● **TASK OBJECTIVE**
Write the records out once more, exactly as they are given.

● **RECORD EXCERPTS**
────────

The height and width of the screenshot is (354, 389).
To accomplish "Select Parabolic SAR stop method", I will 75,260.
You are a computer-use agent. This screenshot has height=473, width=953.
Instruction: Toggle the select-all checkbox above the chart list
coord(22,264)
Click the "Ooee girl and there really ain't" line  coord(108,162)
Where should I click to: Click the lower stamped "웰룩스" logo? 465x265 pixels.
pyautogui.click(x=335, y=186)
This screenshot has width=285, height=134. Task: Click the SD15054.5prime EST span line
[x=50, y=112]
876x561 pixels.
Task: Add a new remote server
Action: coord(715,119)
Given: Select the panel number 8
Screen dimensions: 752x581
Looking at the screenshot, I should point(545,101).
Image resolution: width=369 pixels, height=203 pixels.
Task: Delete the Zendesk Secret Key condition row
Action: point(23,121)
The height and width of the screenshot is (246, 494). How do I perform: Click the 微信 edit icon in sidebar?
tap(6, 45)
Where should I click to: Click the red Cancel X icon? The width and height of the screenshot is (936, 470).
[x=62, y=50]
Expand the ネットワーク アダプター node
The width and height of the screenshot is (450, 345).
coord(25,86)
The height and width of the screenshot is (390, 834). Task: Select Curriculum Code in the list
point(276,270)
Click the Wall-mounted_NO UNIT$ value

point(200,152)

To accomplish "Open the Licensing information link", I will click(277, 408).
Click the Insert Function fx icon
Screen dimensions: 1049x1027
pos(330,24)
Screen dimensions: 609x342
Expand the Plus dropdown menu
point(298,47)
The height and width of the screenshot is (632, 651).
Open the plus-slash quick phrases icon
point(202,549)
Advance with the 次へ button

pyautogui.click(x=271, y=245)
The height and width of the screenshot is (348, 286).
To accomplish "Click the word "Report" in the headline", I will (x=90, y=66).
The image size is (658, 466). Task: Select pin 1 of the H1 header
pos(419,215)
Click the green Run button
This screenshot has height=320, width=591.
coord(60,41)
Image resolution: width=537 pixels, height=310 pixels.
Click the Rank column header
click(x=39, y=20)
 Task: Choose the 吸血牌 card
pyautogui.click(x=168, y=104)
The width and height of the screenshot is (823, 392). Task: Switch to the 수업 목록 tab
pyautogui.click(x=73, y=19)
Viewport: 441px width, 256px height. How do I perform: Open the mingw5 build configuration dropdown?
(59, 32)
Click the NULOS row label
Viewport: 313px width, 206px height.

────────

● **SOLUTION TO THE EXERCISE**
The height and width of the screenshot is (354, 389).
To accomplish "Select Parabolic SAR stop method", I will 75,260.
You are a computer-use agent. This screenshot has height=473, width=953.
Instruction: Toggle the select-all checkbox above the chart list
coord(22,264)
Click the "Ooee girl and there really ain't" line  coord(108,162)
Where should I click to: Click the lower stamped "웰룩스" logo? 465x265 pixels.
pyautogui.click(x=335, y=186)
This screenshot has width=285, height=134. Task: Click the SD15054.5prime EST span line
[x=50, y=112]
876x561 pixels.
Task: Add a new remote server
Action: coord(715,119)
Given: Select the panel number 8
Screen dimensions: 752x581
Looking at the screenshot, I should point(545,101).
Image resolution: width=369 pixels, height=203 pixels.
Task: Delete the Zendesk Secret Key condition row
Action: point(23,121)
The height and width of the screenshot is (246, 494). How do I perform: Click the 微信 edit icon in sidebar?
tap(6, 45)
Where should I click to: Click the red Cancel X icon? The width and height of the screenshot is (936, 470).
[x=62, y=50]
Expand the ネットワーク アダプター node
The width and height of the screenshot is (450, 345).
coord(25,86)
The height and width of the screenshot is (390, 834). Task: Select Curriculum Code in the list
point(276,270)
Click the Wall-mounted_NO UNIT$ value

point(200,152)

To accomplish "Open the Licensing information link", I will click(277, 408).
Click the Insert Function fx icon
Screen dimensions: 1049x1027
pos(330,24)
Screen dimensions: 609x342
Expand the Plus dropdown menu
point(298,47)
The height and width of the screenshot is (632, 651).
Open the plus-slash quick phrases icon
point(202,549)
Advance with the 次へ button

pyautogui.click(x=271, y=245)
The height and width of the screenshot is (348, 286).
To accomplish "Click the word "Report" in the headline", I will (x=90, y=66).
The image size is (658, 466). Task: Select pin 1 of the H1 header
pos(419,215)
Click the green Run button
This screenshot has height=320, width=591.
coord(60,41)
Image resolution: width=537 pixels, height=310 pixels.
Click the Rank column header
click(x=39, y=20)
 Task: Choose the 吸血牌 card
pyautogui.click(x=168, y=104)
The width and height of the screenshot is (823, 392). Task: Switch to the 수업 목록 tab
pyautogui.click(x=73, y=19)
Viewport: 441px width, 256px height. How do I perform: Open the mingw5 build configuration dropdown?
(59, 32)
Click the NULOS row label
Viewport: 313px width, 206px height.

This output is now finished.